**How to complete this task:** Leave every entry as it is and write the data out in full.
━━━ Record extracts ━━━
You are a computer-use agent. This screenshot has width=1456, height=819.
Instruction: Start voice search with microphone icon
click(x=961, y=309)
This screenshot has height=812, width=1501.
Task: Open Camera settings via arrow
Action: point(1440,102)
━━━
**Task result:**
You are a computer-use agent. This screenshot has width=1456, height=819.
Instruction: Start voice search with microphone icon
click(x=961, y=309)
This screenshot has height=812, width=1501.
Task: Open Camera settings via arrow
Action: point(1440,102)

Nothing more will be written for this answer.